A word-for-word copy of the whole listing is required.

_ _ _

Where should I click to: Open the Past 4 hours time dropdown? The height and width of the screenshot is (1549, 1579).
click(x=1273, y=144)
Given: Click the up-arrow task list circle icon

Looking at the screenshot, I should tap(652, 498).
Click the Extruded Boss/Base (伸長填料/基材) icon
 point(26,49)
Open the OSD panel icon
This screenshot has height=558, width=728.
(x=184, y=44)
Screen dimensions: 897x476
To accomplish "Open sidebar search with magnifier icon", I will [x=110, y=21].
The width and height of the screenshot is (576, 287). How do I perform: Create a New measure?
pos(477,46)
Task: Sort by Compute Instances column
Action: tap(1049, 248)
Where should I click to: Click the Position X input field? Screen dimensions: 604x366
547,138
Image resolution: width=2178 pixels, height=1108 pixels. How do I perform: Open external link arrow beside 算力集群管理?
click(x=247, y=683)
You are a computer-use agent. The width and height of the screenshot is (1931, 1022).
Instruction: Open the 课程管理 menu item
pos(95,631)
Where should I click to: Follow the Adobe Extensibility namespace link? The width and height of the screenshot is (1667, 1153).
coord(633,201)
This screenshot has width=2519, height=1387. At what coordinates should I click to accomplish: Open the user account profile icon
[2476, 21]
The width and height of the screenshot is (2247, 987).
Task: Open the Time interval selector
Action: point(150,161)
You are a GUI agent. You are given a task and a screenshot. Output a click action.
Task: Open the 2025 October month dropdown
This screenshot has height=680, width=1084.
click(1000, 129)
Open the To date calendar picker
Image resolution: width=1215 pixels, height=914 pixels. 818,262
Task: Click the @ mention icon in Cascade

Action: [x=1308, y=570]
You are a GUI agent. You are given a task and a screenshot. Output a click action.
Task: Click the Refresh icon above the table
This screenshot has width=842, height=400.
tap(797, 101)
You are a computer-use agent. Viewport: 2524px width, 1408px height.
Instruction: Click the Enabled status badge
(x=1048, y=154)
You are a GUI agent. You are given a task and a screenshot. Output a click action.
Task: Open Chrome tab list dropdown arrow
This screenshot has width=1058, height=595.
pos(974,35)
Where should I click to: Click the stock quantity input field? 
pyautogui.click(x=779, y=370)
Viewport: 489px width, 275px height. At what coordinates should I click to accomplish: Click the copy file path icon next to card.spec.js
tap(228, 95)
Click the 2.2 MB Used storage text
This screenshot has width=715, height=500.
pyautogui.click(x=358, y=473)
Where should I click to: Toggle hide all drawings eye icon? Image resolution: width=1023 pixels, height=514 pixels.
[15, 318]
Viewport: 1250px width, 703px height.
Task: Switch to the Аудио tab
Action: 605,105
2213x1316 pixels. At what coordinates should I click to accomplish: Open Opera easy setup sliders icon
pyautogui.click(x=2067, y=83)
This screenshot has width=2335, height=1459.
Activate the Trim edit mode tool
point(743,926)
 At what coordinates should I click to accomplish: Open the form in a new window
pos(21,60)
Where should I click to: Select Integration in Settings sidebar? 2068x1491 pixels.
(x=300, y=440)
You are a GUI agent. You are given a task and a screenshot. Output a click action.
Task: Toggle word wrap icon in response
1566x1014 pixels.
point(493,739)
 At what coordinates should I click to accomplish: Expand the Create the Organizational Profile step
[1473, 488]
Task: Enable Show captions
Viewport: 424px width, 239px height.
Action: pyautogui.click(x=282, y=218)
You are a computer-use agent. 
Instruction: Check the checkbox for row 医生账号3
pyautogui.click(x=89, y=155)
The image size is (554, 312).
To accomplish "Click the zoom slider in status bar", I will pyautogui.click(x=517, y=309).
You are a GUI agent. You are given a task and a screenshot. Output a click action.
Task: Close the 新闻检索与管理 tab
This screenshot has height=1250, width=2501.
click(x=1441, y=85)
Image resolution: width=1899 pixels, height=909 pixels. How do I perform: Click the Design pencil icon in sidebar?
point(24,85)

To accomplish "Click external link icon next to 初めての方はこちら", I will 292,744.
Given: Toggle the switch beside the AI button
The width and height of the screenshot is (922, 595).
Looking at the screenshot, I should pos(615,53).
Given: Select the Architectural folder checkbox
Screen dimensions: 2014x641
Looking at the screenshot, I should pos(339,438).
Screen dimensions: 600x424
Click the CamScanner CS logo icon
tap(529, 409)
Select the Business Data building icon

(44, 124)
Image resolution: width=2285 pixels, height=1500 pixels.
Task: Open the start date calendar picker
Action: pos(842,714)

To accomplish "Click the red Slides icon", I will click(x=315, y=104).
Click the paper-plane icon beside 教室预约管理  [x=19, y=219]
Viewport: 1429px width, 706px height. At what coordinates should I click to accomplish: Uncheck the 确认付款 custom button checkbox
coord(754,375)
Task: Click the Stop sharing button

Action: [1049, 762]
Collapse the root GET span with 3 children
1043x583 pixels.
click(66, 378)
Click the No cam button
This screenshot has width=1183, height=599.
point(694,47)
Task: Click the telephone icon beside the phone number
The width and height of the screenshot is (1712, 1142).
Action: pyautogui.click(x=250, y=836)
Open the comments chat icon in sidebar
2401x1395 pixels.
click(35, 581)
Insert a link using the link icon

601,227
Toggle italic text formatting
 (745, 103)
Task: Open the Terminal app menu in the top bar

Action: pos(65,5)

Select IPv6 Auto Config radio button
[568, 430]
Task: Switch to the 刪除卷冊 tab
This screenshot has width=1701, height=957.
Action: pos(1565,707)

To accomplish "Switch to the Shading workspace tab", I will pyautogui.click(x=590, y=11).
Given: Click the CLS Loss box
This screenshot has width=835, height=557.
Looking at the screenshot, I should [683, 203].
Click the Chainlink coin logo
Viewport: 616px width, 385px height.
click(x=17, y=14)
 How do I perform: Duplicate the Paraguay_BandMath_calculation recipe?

_ _ _

» Answer section:
Where should I click to: Open the Past 4 hours time dropdown? The height and width of the screenshot is (1549, 1579).
click(x=1273, y=144)
Given: Click the up-arrow task list circle icon

Looking at the screenshot, I should tap(652, 498).
Click the Extruded Boss/Base (伸長填料/基材) icon
 point(26,49)
Open the OSD panel icon
This screenshot has height=558, width=728.
(x=184, y=44)
Screen dimensions: 897x476
To accomplish "Open sidebar search with magnifier icon", I will [x=110, y=21].
The width and height of the screenshot is (576, 287). How do I perform: Create a New measure?
pos(477,46)
Task: Sort by Compute Instances column
Action: tap(1049, 248)
Where should I click to: Click the Position X input field? Screen dimensions: 604x366
547,138
Image resolution: width=2178 pixels, height=1108 pixels. How do I perform: Open external link arrow beside 算力集群管理?
click(x=247, y=683)
You are a computer-use agent. The width and height of the screenshot is (1931, 1022).
Instruction: Open the 课程管理 menu item
pos(95,631)
Where should I click to: Follow the Adobe Extensibility namespace link? The width and height of the screenshot is (1667, 1153).
coord(633,201)
This screenshot has width=2519, height=1387. At what coordinates should I click to accomplish: Open the user account profile icon
[2476, 21]
The width and height of the screenshot is (2247, 987).
Task: Open the Time interval selector
Action: point(150,161)
You are a GUI agent. You are given a task and a screenshot. Output a click action.
Task: Open the 2025 October month dropdown
This screenshot has height=680, width=1084.
click(1000, 129)
Open the To date calendar picker
Image resolution: width=1215 pixels, height=914 pixels. 818,262
Task: Click the @ mention icon in Cascade

Action: [x=1308, y=570]
You are a GUI agent. You are given a task and a screenshot. Output a click action.
Task: Click the Refresh icon above the table
This screenshot has width=842, height=400.
tap(797, 101)
You are a computer-use agent. Viewport: 2524px width, 1408px height.
Instruction: Click the Enabled status badge
(x=1048, y=154)
You are a GUI agent. You are given a task and a screenshot. Output a click action.
Task: Open Chrome tab list dropdown arrow
This screenshot has width=1058, height=595.
pos(974,35)
Where should I click to: Click the stock quantity input field? 
pyautogui.click(x=779, y=370)
Viewport: 489px width, 275px height. At what coordinates should I click to accomplish: Click the copy file path icon next to card.spec.js
tap(228, 95)
Click the 2.2 MB Used storage text
This screenshot has width=715, height=500.
pyautogui.click(x=358, y=473)
Where should I click to: Toggle hide all drawings eye icon? Image resolution: width=1023 pixels, height=514 pixels.
[15, 318]
Viewport: 1250px width, 703px height.
Task: Switch to the Аудио tab
Action: 605,105
2213x1316 pixels. At what coordinates should I click to accomplish: Open Opera easy setup sliders icon
pyautogui.click(x=2067, y=83)
This screenshot has width=2335, height=1459.
Activate the Trim edit mode tool
point(743,926)
 At what coordinates should I click to accomplish: Open the form in a new window
pos(21,60)
Where should I click to: Select Integration in Settings sidebar? 2068x1491 pixels.
(x=300, y=440)
You are a GUI agent. You are given a task and a screenshot. Output a click action.
Task: Toggle word wrap icon in response
1566x1014 pixels.
point(493,739)
 At what coordinates should I click to accomplish: Expand the Create the Organizational Profile step
[1473, 488]
Task: Enable Show captions
Viewport: 424px width, 239px height.
Action: pyautogui.click(x=282, y=218)
You are a computer-use agent. 
Instruction: Check the checkbox for row 医生账号3
pyautogui.click(x=89, y=155)
The image size is (554, 312).
To accomplish "Click the zoom slider in status bar", I will pyautogui.click(x=517, y=309).
You are a GUI agent. You are given a task and a screenshot. Output a click action.
Task: Close the 新闻检索与管理 tab
This screenshot has height=1250, width=2501.
click(x=1441, y=85)
Image resolution: width=1899 pixels, height=909 pixels. How do I perform: Click the Design pencil icon in sidebar?
point(24,85)

To accomplish "Click external link icon next to 初めての方はこちら", I will 292,744.
Given: Toggle the switch beside the AI button
The width and height of the screenshot is (922, 595).
Looking at the screenshot, I should pos(615,53).
Given: Select the Architectural folder checkbox
Screen dimensions: 2014x641
Looking at the screenshot, I should pos(339,438).
Screen dimensions: 600x424
Click the CamScanner CS logo icon
tap(529, 409)
Select the Business Data building icon

(44, 124)
Image resolution: width=2285 pixels, height=1500 pixels.
Task: Open the start date calendar picker
Action: pos(842,714)

To accomplish "Click the red Slides icon", I will click(x=315, y=104).
Click the paper-plane icon beside 教室预约管理  [x=19, y=219]
Viewport: 1429px width, 706px height. At what coordinates should I click to accomplish: Uncheck the 确认付款 custom button checkbox
coord(754,375)
Task: Click the Stop sharing button

Action: [1049, 762]
Collapse the root GET span with 3 children
1043x583 pixels.
click(66, 378)
Click the No cam button
This screenshot has width=1183, height=599.
point(694,47)
Task: Click the telephone icon beside the phone number
The width and height of the screenshot is (1712, 1142).
Action: pyautogui.click(x=250, y=836)
Open the comments chat icon in sidebar
2401x1395 pixels.
click(35, 581)
Insert a link using the link icon

601,227
Toggle italic text formatting
 (745, 103)
Task: Open the Terminal app menu in the top bar

Action: pos(65,5)

Select IPv6 Auto Config radio button
[568, 430]
Task: Switch to the 刪除卷冊 tab
This screenshot has width=1701, height=957.
Action: pos(1565,707)

To accomplish "Switch to the Shading workspace tab", I will pyautogui.click(x=590, y=11).
Given: Click the CLS Loss box
This screenshot has width=835, height=557.
Looking at the screenshot, I should [683, 203].
Click the Chainlink coin logo
Viewport: 616px width, 385px height.
click(x=17, y=14)
 How do I perform: Duplicate the Paraguay_BandMath_calculation recipe?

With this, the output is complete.